## DOCUMENT PASSAGE
════

Sunday, June 08, 2003

It’s hard to imagine what life was like before email and high-speed connections. Haven’t filed a weblog in ages because it’s now so excruciatingly slow and expensive to get online using a Thuraya phone. Even if our laptops connect to the Thuraya satellite, the directions from the satellite to an internet address are breaking down or getting lost. For more than a week, no URLS worked except a numerical one for my Mercury news email and even that was spotty at best. It takes at least an hour to open less than a handful of emails and reply to half of them. Of all the challenges of working here, and there are many, this is probably the most maddening.

The other day, we spent four hours in traffic trying to get to a hospital that was only 20 minutes away. Each day, we drive around trying to find people we need to interview, often leaving messages trying to set up appointments to talk another time and then get back to the hotel to discover there is a press conference scheduled for the same time as our appointment. Internet cafes are beginning to open, but phone service is not yet back up.

Iraq news seems to have faded from the front pages at home but soldiers are still getting attacked here and Iraqis are increasingly frustrated with the inability of the Americans to provide basic security and electricity. At background briefings we are told that electricity has been restored to most of Baghdad and that with the increasing numbers of troops and military police and the disarmament campaign it’s getting safer in Baghdad each day. But the Iraqis we meet and interview as well as the translators and drivers we work with provide a different barometer. And then there is the issue of their pay. Salaries from April, May and June are to be paid by the end of this month or early July, but thousands of ex-Army soldiers who have been told they won’t get their jobs back because of their links to the old regime have threatened violence unless they are rehired or given pensions.

════

Data records:
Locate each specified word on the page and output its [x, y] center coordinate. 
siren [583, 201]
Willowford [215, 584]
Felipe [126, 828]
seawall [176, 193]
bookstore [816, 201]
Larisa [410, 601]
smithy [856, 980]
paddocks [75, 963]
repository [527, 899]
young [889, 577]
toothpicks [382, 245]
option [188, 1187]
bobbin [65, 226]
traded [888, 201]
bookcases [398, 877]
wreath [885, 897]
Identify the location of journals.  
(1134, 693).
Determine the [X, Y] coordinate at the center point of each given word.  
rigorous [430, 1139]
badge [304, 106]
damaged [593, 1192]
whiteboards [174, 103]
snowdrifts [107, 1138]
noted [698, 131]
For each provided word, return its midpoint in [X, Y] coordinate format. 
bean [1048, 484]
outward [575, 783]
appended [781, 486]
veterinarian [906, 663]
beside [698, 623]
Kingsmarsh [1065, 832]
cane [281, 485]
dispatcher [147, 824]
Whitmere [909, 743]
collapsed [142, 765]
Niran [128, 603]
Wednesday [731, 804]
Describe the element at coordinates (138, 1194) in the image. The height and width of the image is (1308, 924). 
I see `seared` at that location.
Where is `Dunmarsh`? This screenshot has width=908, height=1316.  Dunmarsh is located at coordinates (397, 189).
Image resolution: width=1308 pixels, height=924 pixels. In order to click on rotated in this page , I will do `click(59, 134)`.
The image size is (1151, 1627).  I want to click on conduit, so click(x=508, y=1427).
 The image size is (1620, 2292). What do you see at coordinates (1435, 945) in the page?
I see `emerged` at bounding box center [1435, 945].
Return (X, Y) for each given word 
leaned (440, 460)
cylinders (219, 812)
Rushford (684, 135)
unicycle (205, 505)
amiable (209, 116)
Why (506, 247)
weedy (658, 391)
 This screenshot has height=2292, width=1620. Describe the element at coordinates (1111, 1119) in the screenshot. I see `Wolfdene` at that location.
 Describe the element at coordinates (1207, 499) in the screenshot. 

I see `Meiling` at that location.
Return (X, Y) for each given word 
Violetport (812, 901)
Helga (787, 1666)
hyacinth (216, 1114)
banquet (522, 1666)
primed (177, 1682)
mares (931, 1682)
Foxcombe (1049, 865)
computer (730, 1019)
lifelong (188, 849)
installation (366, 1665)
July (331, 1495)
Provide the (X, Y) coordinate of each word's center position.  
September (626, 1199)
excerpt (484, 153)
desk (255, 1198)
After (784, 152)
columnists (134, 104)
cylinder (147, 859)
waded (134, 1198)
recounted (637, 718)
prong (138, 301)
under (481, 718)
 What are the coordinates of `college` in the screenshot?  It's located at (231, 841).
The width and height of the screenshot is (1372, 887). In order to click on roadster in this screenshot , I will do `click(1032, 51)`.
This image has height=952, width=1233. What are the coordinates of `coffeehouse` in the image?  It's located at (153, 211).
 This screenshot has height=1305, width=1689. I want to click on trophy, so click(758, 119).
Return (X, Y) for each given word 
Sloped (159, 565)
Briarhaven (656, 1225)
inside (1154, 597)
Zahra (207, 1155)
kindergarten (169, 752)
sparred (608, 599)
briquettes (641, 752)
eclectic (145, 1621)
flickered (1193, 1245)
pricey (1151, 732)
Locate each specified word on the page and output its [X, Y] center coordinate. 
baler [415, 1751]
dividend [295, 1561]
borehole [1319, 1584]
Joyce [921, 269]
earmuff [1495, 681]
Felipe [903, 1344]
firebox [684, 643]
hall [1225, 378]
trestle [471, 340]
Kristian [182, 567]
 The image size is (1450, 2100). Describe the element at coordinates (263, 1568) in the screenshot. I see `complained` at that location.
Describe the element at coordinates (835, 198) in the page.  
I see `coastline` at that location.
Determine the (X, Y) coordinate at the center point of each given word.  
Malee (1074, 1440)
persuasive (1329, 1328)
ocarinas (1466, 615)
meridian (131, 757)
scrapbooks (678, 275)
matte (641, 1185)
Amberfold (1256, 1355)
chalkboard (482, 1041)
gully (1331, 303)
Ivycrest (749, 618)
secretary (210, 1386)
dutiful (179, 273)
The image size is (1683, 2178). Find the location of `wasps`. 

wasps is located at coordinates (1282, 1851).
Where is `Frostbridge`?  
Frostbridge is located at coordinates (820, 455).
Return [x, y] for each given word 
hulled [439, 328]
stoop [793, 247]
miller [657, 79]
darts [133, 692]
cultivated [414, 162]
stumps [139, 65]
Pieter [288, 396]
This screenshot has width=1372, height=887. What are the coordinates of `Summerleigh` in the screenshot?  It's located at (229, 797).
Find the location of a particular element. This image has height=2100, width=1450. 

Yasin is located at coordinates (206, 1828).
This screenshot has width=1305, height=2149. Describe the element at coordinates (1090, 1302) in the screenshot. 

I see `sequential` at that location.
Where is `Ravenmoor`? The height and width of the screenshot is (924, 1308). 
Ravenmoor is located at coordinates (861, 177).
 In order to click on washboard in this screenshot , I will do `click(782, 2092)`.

════

Write out the whole Baghdad weblog entry word for word. The data records have nothing to do with this.

Sunday, June 08, 2003

It’s hard to imagine what life was like before email and high-speed connections. Haven’t filed a weblog in ages because it’s now so excruciatingly slow and expensive to get online using a Thuraya phone. Even if our laptops connect to the Thuraya satellite, the directions from the satellite to an internet address are breaking down or getting lost. For more than a week, no URLS worked except a numerical one for my Mercury news email and even that was spotty at best. It takes at least an hour to open less than a handful of emails and reply to half of them. Of all the challenges of working here, and there are many, this is probably the most maddening.

The other day, we spent four hours in traffic trying to get to a hospital that was only 20 minutes away. Each day, we drive around trying to find people we need to interview, often leaving messages trying to set up appointments to talk another time and then get back to the hotel to discover there is a press conference scheduled for the same time as our appointment. Internet cafes are beginning to open, but phone service is not yet back up.

Iraq news seems to have faded from the front pages at home but soldiers are still getting attacked here and Iraqis are increasingly frustrated with the inability of the Americans to provide basic security and electricity. At background briefings we are told that electricity has been restored to most of Baghdad and that with the increasing numbers of troops and military police and the disarmament campaign it’s getting safer in Baghdad each day. But the Iraqis we meet and interview as well as the translators and drivers we work with provide a different barometer. And then there is the issue of their pay. Salaries from April, May and June are to be paid by the end of this month or early July, but thousands of ex-Army soldiers who have been told they won’t get their jobs back because of their links to the old regime have threatened violence unless they are rehired or given pensions.